REVIEWED - WAR OF THE WORLDS: The world ends with a bang and a whimper in Steven Spielberg's grimly powerful drama of America under siege, writes Michael Dwyer
When Close Encounters of the Third Kind was released in 1977, Richard Nixon had resigned in disgrace, Jimmy Carter was in the White House and the Vietnam war finally had come to an end. Steven Spielberg tapped into the mood of renewed hope and optimism and broke the mould by making a movie depicting aliens as benign creatures. Five years later he offered an even more benevolent view of intergalactic visitors in ET, the Extra-Terrestrial.
Times have changed, and in Spielberg's War of the Worlds, the aliens are enormous threatening invaders that play havoc with the weather, destroy whole towns and kill the human population at will, even turning vampire towards their prey. The earthlings are helpless, bewildered and terrified against these unfamiliar forces of evil, and there is no sign of a leader at any stage to reassure them.
Spielberg has reworked the classic HG Wells novel as a metaphor for a country experiencing an unprecedented climate of fear after 9/11, while the death toll escalates daily in the Iraq war.
With the exception of Schindler's List, this is as dark as Spielberg gets in terms of theme and visual style. As in Close Encounters and ET, the human focus is on children and a lone parent, but in sharp contrast to the loving mothers from those earlier films, the parent here is a flawed man - a divorced New Jersey dockworker, Ray Ferrier (Tom Cruise), who resents the fact that his sullen teenage son (Justin Chatwin) and precocious 10-year-old daughter (Dakota Fanning) clearly feel a stronger emotional attachment to the new man in their mother's life.
Ferrier gets a shot at redemption when his children spend a weekend at his slovenly kept home. The area is struck by a ferocious lightning storm, and a huge tripod bestrides the town, causing chaos, panic and destruction.

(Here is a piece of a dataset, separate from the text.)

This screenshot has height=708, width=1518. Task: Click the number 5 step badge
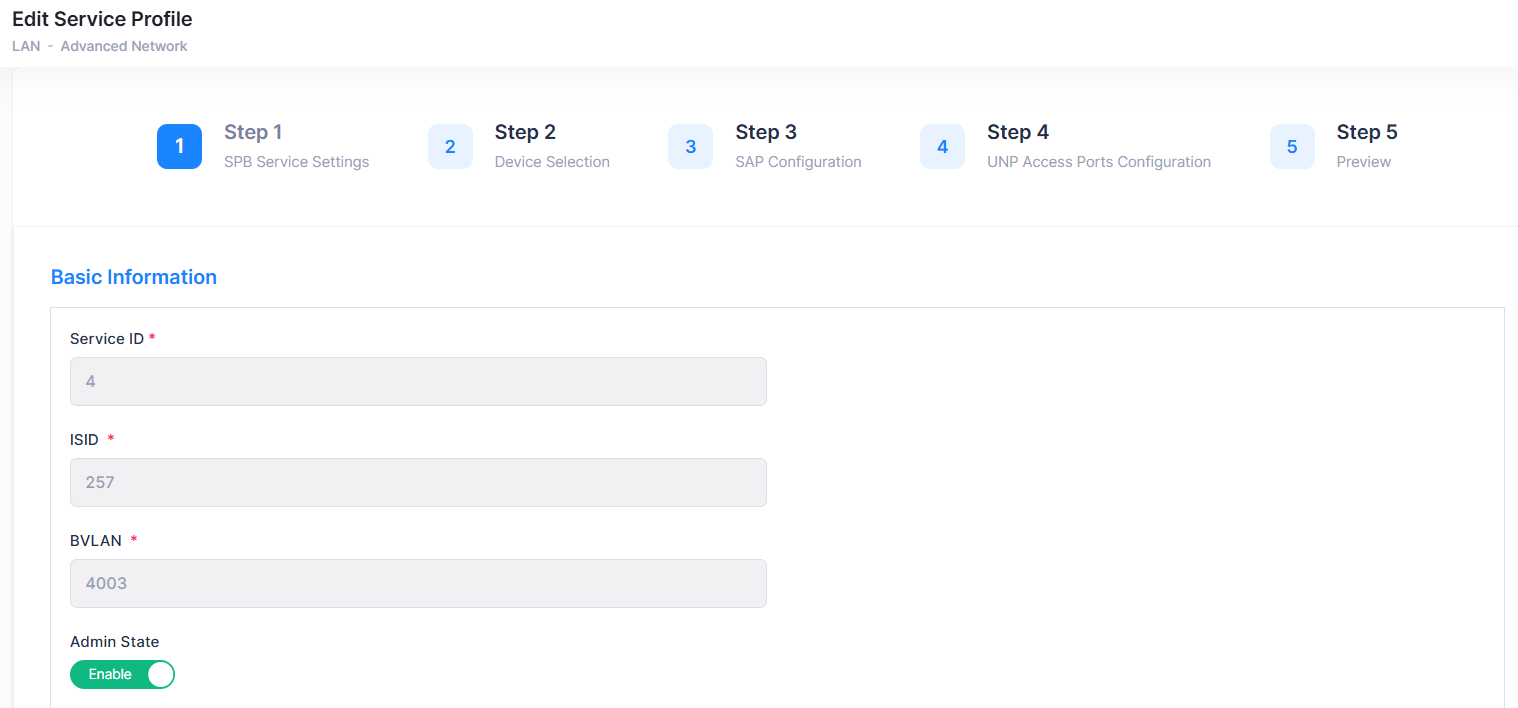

There goes the neighbourhood, but Ferrier escapes with his children, who ask if the invaders are terrorists. When he says they come from "somewhere else", his son asks, "Like Europe?" That is one of very few gags in a resolutely serious movie that also eschews such traditional trappings as a romantic subplot, and it registers as the polar opposite of jokey alien invasion pictures such as Independence Day.
The imagery is powerful - a river swarming with floating bodies, brilliantly staged sequences of mass hysteria, and abrupt outbursts of violence when nothing matters anymore beyond self-preservation.
When the tension dissipates during an over-extended encounter between the Ferriers and another survivor (Tim Robbins), the respite feels welcome for a while, since we know that more mayhem will follow. Unfortunately, we also know that the overworked young Dakota Fanning, who really ought to spend more time at school, will continue to scream and screech her way through the role of Ferrier's petrified daughter.
The special effects are outstanding, perfectly serving their purpose without ever swamping the movie. There is an eerie beauty to the superb visual compositions captured by cinematographer Janusz Kaminski. And John Williams provides a robust score that features a menacing riff on the notes played to attract the aliens in Close Encounters. Refreshingly, nobody gets to be a superhero.